Dengan demikian, jika syariat bersifat permanen, kekal, dan abadi, maka fikih atau hukum Islam bersifat temporer dan dapat berubah. Namun, dalam praktiknya antara syariat dan fikih sulit dibedakan.[6]

Dalam redaksi yang lain, fikih juga diartikan dengan pengetahuan hukum-hukum syariat melalui ijtihad seperti yang tersebut dalam kitab Syarh al-Waraqat, berikut ini:

والفقه معرفة الأحكام الشرعية التي طريقها الاجتهاد[7]
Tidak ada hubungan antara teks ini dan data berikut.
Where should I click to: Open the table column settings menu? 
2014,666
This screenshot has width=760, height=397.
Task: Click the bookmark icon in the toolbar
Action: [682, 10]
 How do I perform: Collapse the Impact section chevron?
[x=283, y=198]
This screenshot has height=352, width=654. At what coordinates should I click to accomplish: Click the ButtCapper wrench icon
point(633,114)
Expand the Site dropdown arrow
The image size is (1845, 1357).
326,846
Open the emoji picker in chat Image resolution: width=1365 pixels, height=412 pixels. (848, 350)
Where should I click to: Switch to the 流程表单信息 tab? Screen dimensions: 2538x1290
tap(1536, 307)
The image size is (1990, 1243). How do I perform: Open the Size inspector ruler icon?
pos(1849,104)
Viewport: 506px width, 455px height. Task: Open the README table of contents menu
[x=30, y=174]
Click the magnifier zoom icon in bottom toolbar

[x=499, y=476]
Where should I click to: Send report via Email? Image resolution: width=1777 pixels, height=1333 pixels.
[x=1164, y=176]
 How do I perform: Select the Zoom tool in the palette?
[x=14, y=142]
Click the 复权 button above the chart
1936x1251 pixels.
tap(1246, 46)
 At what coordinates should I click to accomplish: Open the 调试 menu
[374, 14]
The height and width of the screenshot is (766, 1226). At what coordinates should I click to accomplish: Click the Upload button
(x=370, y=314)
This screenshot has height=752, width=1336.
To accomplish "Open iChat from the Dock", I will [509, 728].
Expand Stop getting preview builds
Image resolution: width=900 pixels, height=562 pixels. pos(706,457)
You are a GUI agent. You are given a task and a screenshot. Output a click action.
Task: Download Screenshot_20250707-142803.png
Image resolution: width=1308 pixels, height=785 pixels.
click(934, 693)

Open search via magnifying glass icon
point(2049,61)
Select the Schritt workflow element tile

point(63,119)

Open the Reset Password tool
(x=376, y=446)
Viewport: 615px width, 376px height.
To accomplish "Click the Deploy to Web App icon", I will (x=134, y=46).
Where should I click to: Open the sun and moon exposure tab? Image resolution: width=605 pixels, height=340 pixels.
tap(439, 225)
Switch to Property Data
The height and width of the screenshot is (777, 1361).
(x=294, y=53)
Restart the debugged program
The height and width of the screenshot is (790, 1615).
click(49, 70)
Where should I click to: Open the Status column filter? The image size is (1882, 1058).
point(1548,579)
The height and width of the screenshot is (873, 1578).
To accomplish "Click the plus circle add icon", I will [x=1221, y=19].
Artinya: “Fikih ialah mengetahui hukum-hukum syara’ yang diketahui melalui ijtihad.”

Dapat disimpulkan bahwa fikih adalah pengetahuan atau pemahaman terhadap hukum-hukum syariat yang amaliah secara praktis yang diambil dari dalil-dalinya yang terperinci melalui ijtihad para ulama. 

Maka yang dimaksud dengan metodologi fikih adalah metode atau cara yang digunakan untuk mengetahui hukum-hukum syariat yang amaliyah melalui dalil-dalil yang terperinci. 

C. Mazhab-Mazhab Fikih

Fikih adalah produk ijtihad ulama dalam masalah-masalah hukum Islam yang didasarkan pada sumber-sumber ajaran Islam yaitu al-Qur’an dan hadis. 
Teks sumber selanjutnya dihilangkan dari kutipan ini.